Video memory RD and WR signals are driven directly (note .valfield !!), plus they are also mutually exclusive which can be expressed with:

    // video memory control bus, note that ordering of labels can be conveniently used to generate /RD and /WR signals
mem:    .valfield 2 values
    nop,            // no memory access
    read,            // mem(0) is RD
    write,            // mem(1) is WR
    -            // forbid read and write at same time
    default nop;

 So a 2-bit wide field will be needed. 

Generated code

alias tty_mem:     std_logic_vector(1 downto 0) is tty_uinstruction(6 downto 5);
constant mem_nop:     std_logic_vector(1 downto 0) := "00";
constant mem_read:     std_logic_vector(1 downto 0) := "01";
constant mem_write:     std_logic_vector(1 downto 0) := "10";
-- Value "11" not allowed (name '-' is not assignable)
---- Start boilerplate code (use with utmost caution!)
-- with tty_mem select mem <=
--      nop when mem_nop, -- default value
--      read when mem_read,
--      write when mem_write,
--      nop when others;
---- End boilerplate code

 The commented out  code here is not very useful (note there is no CLK signal involved for .valfield), but the tty_mem(1) can be used directly as WR and tty_mem(0) as RD signals to memory (active high usually in FPGAs, as opposed to many discrete ICs).

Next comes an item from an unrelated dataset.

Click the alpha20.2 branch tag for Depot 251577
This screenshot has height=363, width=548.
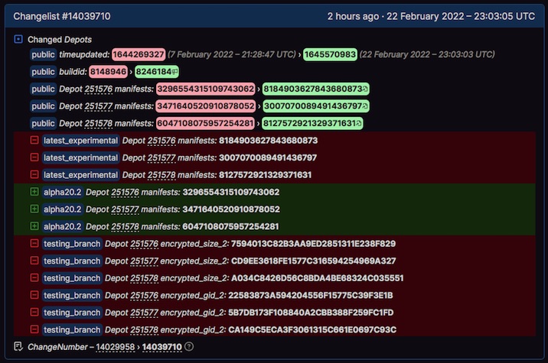click(63, 209)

Adding all bit field widths together will be most of the microinstruction width, but not all, as control unit also needs to consume some. That's the next step.

Define program control conditions

Key feature of this microcoded concept is that each microinstruction - in addition to any number of parallel control codes to drive the design can also execute 1 program transfer instruction in the form:

if <condition> then <cmd_true|label_true> else <cmd_false|label_false>

-or 1 subroutine call-

label() (implemented as if true then label else label)

cmd can be any of:

First, the conditions (seq_cond reserved label) must be defined. This is done by analysing the design and figuring out which conditions are needed to drive the algorithm, for example:

In this design:

        // microcontroller also consumes microinstruction fields, first 3 bits to select an IF condition
        // true and false are handy to have around in all designs
        // assignment only through IF condition THEN target_true ELSE target_false
seq_cond:    .if 3 values 
        true,            // hard-code to 1
        char_is_zero,    // all branch conditions needed by the design must be listed and brought into a n to 1 MUX
        cursorx_ge_maxcol,
        cursory_ge_maxrow,
        cursorx_is_zero,
        cursory_is_zero,
        memory_ready,
        false            // hard-code to 0
        default true;

 Translated into VHDL:

alias tty_seq_cond:     std_logic_vector(2 downto 0) is tty_uinstruction(29 downto 27);
constant seq_cond_true:     integer := 0;
constant seq_cond_char_is_zero:     integer := 1;
constant seq_cond_cursorx_ge_maxcol:     integer := 2;
constant seq_cond_cursory_ge_maxrow:     integer := 3;
constant seq_cond_cursorx_is_zero:     integer := 4;
constant seq_cond_cursory_is_zero:     integer := 5;
constant seq_cond_memory_ready:     integer := 6;
constant seq_cond_false:     integer := 7;
---- Start boilerplate code (use with utmost caution!)
---- include '.controller <filename.vhd>, <stackdepth>;' in .mcc file to generate pre-canned microcode control unit and feed 'conditions' with:
--  cond(seq_cond_true) => '1',
--  cond(seq_cond_char_is_zero) => char_is_zero,
--  cond(seq_cond_cursorx_ge_maxcol) => cursorx_ge_maxcol,
--  cond(seq_cond_cursory_ge_maxrow) => cursory_ge_maxrow,
--  cond(seq_cond_cursorx_is_zero) => cursorx_is_zero,
--  cond(seq_cond_cursory_is_zero) => cursory_is_zero,
--  cond(seq_cond_memory_ready) => memory_ready,
--  cond(seq_cond_false) => '0',
---- End boilerplate code

Next, the "then" part must be defined using seq_then reserved label:

		// then 6 bits (because need to jump/call 64 locations) to specify THEN (to select if condition is true)
seq_then:	.then 6 values 
		next, 			// uPC <= uPC + 1
		repeat, 		// uPC <= uPC
		return, 		// uPC <= saved uPC
		fork, 
		@ default next;	// any label

 The width of this field will typically match the depth of the microcode (64 instructions, therefore 6). The first four are hard-coded sequencer commands, the rest 60 values are labels pointing to any place in microcode except first 4 locations. This minor loss (4 first locations can be still used as handy reset sequence) is offset by a compact and simple design of the control unit.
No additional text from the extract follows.